Of course, India does need to be sensitive to feelings in Poland, which is a neighbour of Ukraine. It is a country that was invaded by Russia many times and colonised. It saw a great deal of war and turmoil and was repeatedly partitioned, and it was only after the Soviet collapse in 1991 that it emerged as a democratic country.
It hosts a large number of Ukrainian refugees and is the logistical base through which Europe provides assistance to the country.
Given these circumstances, Poland feels that a Russian victory in Ukraine would make it the next target of a revanchist Russia. But Sikorski’s complaint that India had taken part in the 4-day Zapad exercises in Belorussia and Poland found that “threatening” is somewhat strange. The 4-day exercise last September, involved just 13,000 personnel, had American observers along with others from NATO. To call such an exercise “threatening” was clearly over-the-top.

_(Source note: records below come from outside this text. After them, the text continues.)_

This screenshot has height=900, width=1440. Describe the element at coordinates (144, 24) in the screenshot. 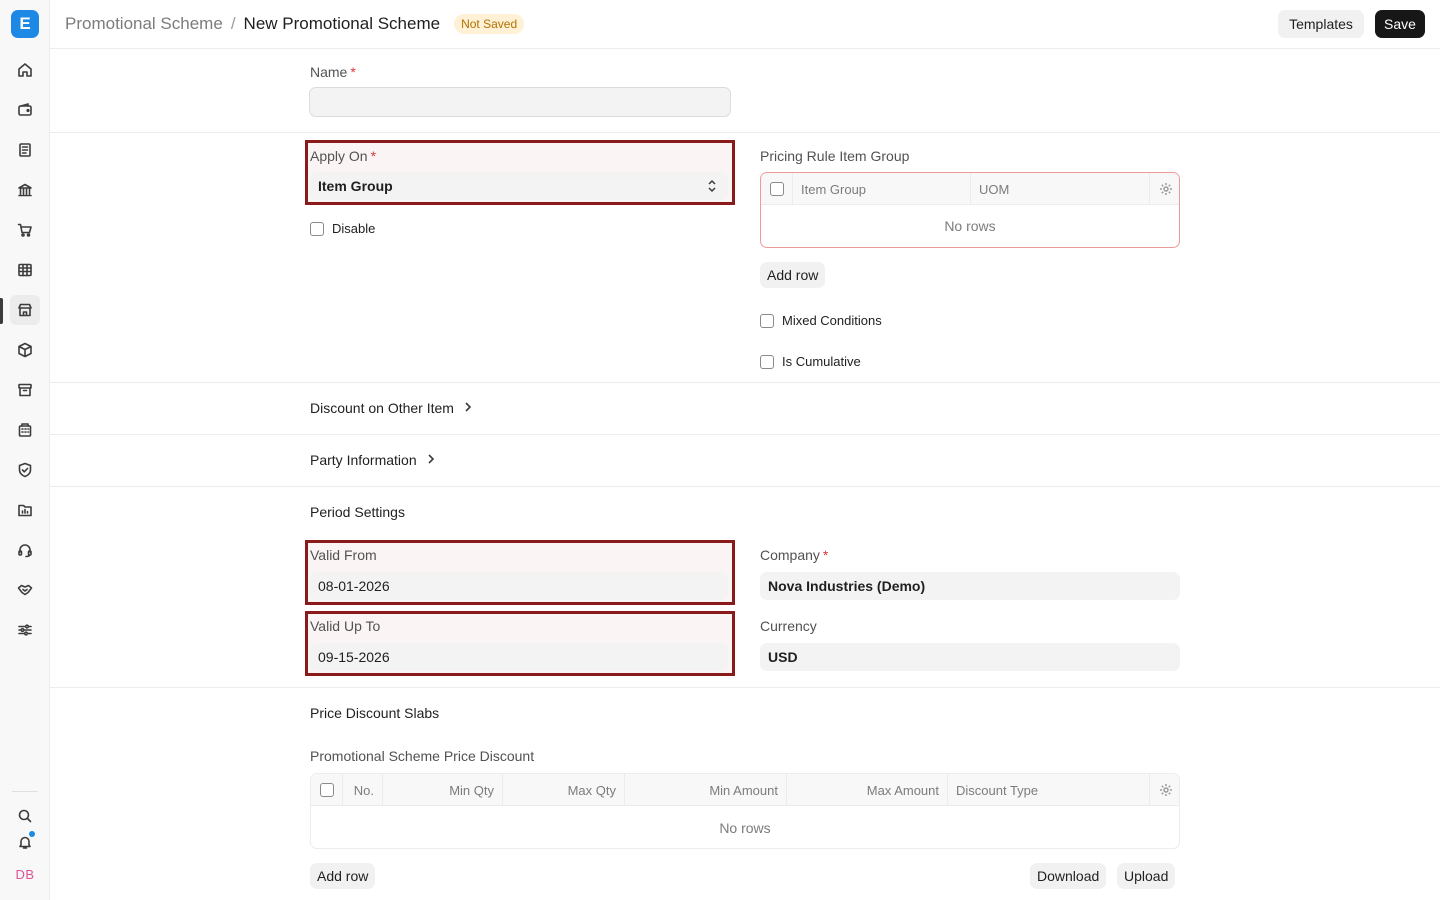

I see `breadcrumb-parent: Promotional Scheme` at that location.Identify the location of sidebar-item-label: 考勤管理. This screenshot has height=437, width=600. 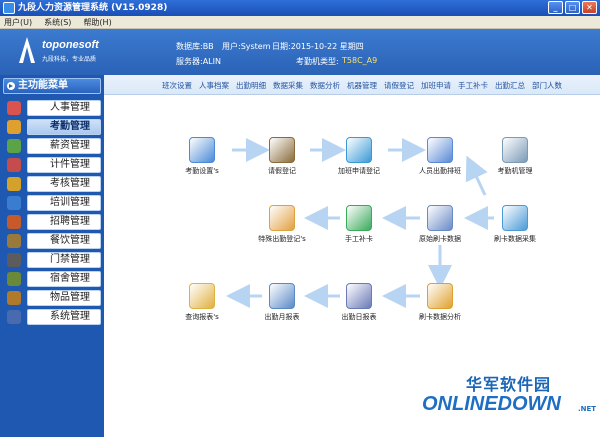
(64, 127).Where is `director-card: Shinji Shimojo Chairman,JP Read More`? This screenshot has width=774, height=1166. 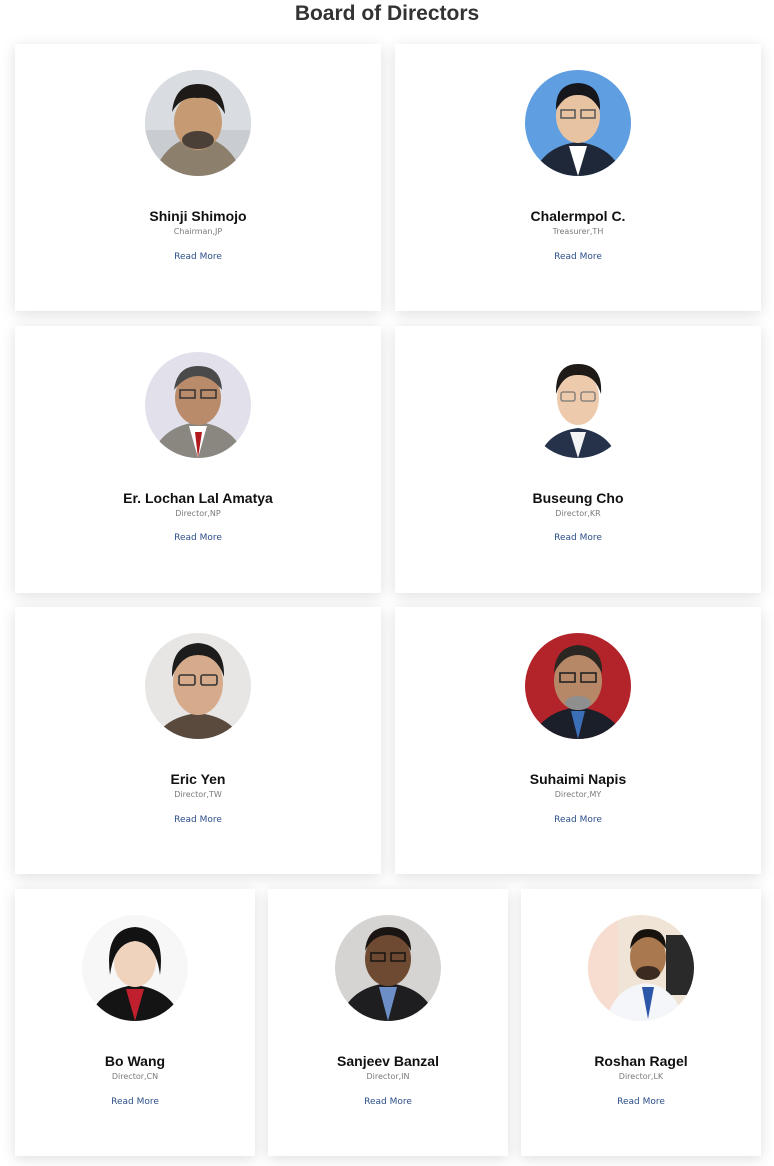
director-card: Shinji Shimojo Chairman,JP Read More is located at coordinates (198, 178).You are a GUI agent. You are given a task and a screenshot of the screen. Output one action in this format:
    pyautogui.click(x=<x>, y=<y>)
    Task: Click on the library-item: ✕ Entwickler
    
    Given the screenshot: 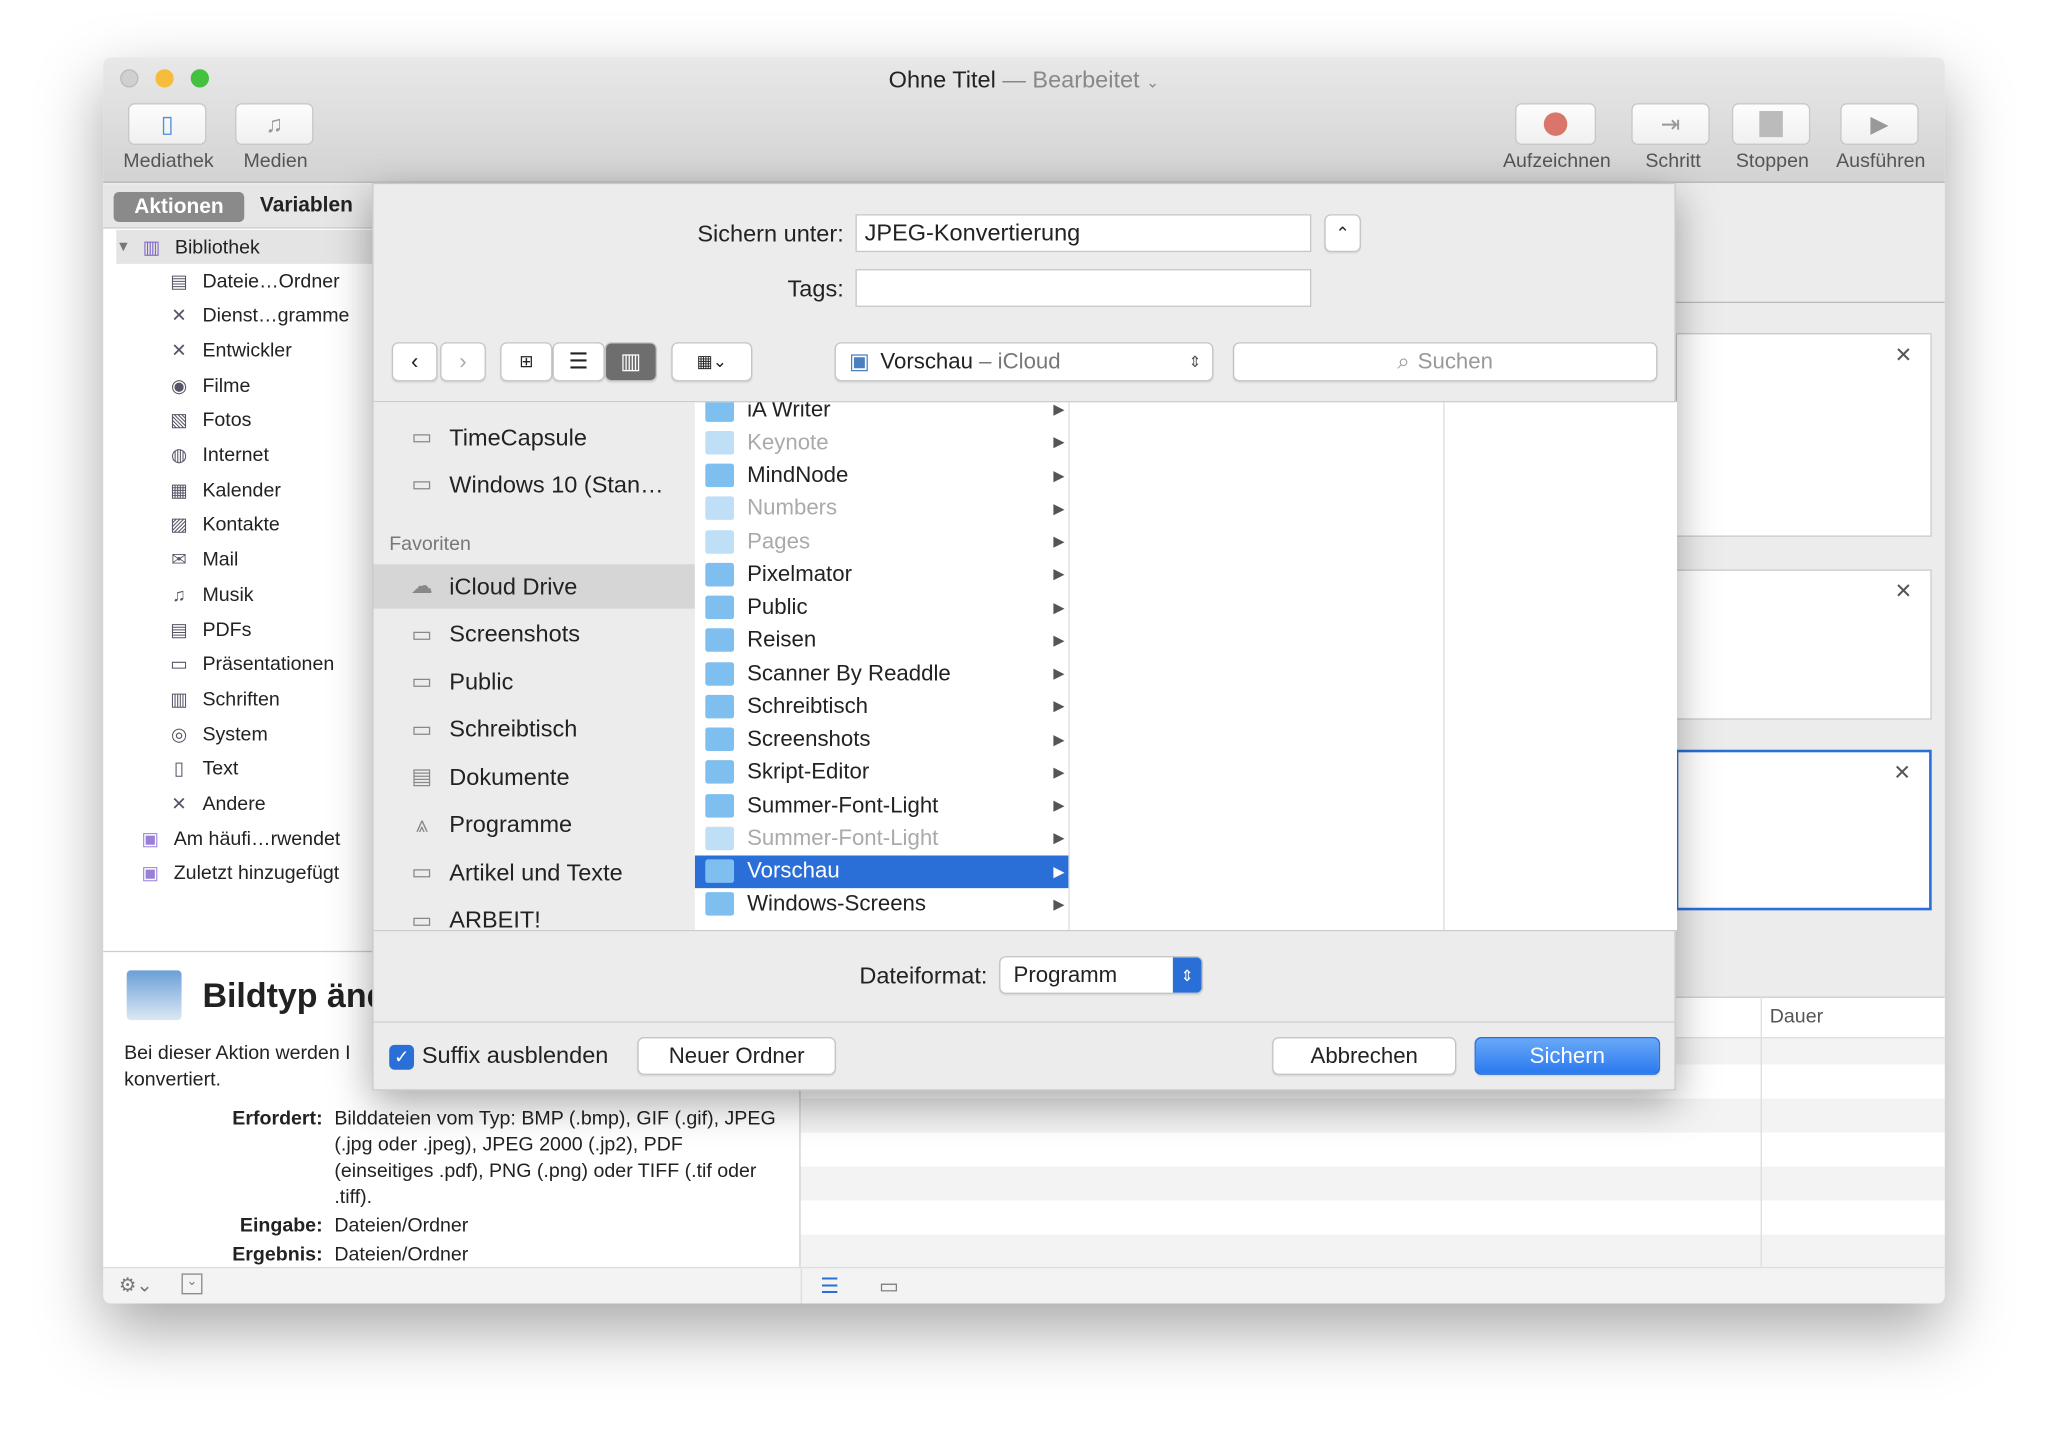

Poland is an important Central European country with strong economic prospects driven by robust domestic demand, rising wages and substantial EU funds for investment, with growth pegged at 3.5 percent in 2025-26. It is emerging as a major EU country with the capacity to influence the discussions within the grouping. It became the 20th largest economy in the world in 2025. As Jaishankar pointed out, India’s trade with Poland has increased 200 percent in the past decade, and it is India’s largest trade partner in central Europe.
But it does suffer from considerable geopolitical risk from a potential Russian attack because of its location and staunch support for Ukraine. It is one of the largest spenders on defence within the EU (4.2 percent of its GDP in 2024 and expected to be 4.7 in 2025). Another major problem with Poland is that it is undergoing considerable domestic political turmoil.
The visit and India’s need to draw its red lines, should also be seen in the context of the visit later this month of other high level European leaders including Chancellor of Germany, France’s national security adviser as well as the fact that two of the top-level EU officers — EU Council President Ursula von der Leyen and EU Council President Antonia Costa — will be the chief guests at the Republic Day parade.
The the two sides are likely to sign, in the words of von der Leyen, “the mother of all deals”, an Indo-EU Free Trade Agreement. This deal will cement the India-EU partnership in an era when their respective ties with the US are fraying.
(The writer is a Distinguished Fellow, Observer Research Foundation, New Delhi. This is an opinion piece and all views expressed are the author's own. The Quint does not endorse or is responsible for it in any way.)